Trump has repeatedly spread misinformation about California’s water issues to justify his executive actions, falsely claiming that the Los Angeles fires could have been avoided by pumping more water from Northern California to the south. However, Governor Newsom’s office has pushed back strongly against these baseless claims.
Tara Gallegos, a spokesperson for the governor, pointed out in a New York Times article: “There is no imaginary spigot to magically make water appear at a wildfire, despite what Trump claims. Water operations to move water south through the Delta have nothing to do with the local fire response in Los Angeles. Trump is either unaware of how water is stored in California or is deliberately misleading the public.”

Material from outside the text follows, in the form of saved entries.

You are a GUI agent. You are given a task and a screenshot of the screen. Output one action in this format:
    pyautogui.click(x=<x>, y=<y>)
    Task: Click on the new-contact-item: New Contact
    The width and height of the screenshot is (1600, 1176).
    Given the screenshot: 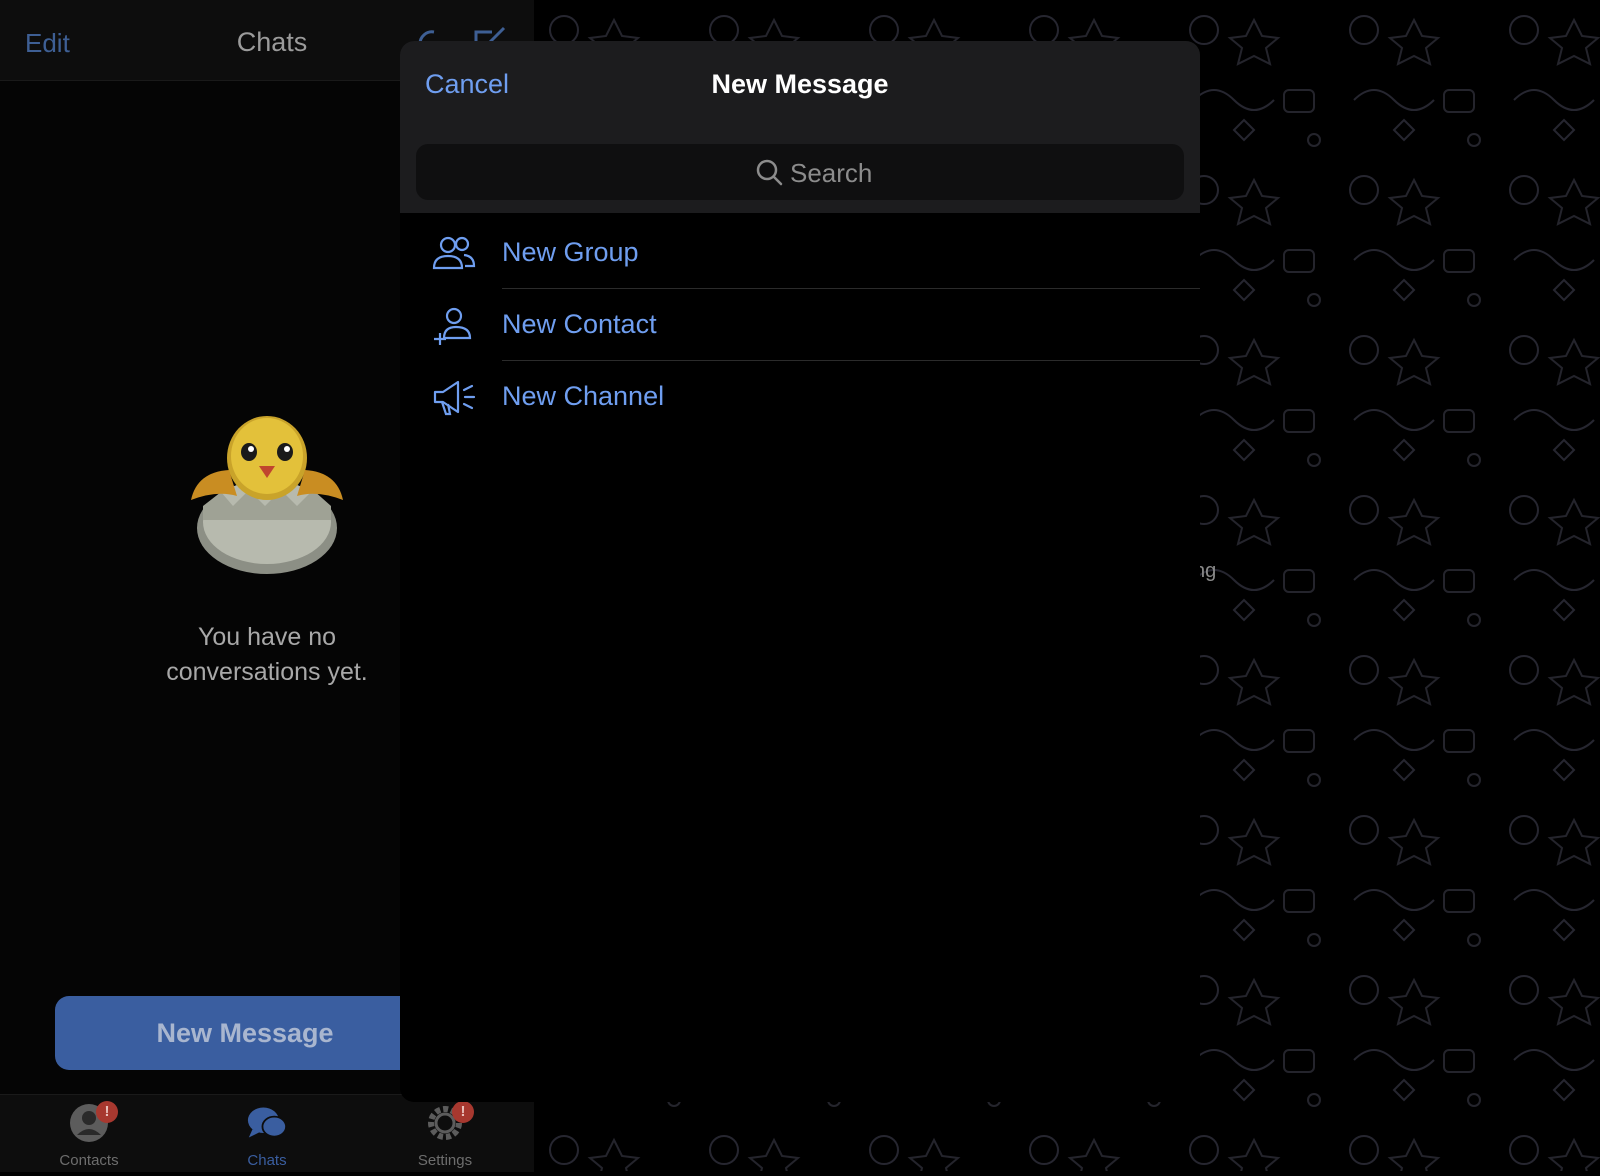 What is the action you would take?
    pyautogui.click(x=800, y=325)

In reality, Trump’s actions are a thinly veiled attempt to redirect more water to large agricultural producers in the Central Valley.
As Bruce Reznik, executive director of Los Angeles Waterkeeper, told the Los Angeles Times, “Every American should be clear about what the president is doing here. In a time of extreme crisis and tragedy, he is using this emergency to line the pockets of his wealthy benefactors — in this case, industrial agricultural producers in the San Joaquin Valley — at the expense of the rest of us.”
Tom Philp highlights in the Fresno Bee how Trump’s executive order in relation to the Central Valley Project is simply a ploy “to increase water supplies from a Northern California project that doesn’t even serve the city [of Los Angeles]”. In capitalizing on the devastating wildfires, Trump’s actions threaten the health of the four million residents in the Bay-Delta region, California’s fishery economies, Tribes, and water users in Southern California.
News Roundup:
- Trump orders more Central Valley water deliveries — claiming it would help LA fires. CalMatters.
- Trump reenters California’s water wars. It’s unclear who will win. The Los Angeles Times
- Trump Seeks to Assert More Control Over California’s Water. The New York Times.
- Visiting L.A. after firestorm, Trump focuses on overhauling California water policy. The Los Angeles Times.
- The fatal flaw in Donald Trump’s order to send more water to fire-ravaged Los Angeles. The Fresno Bee.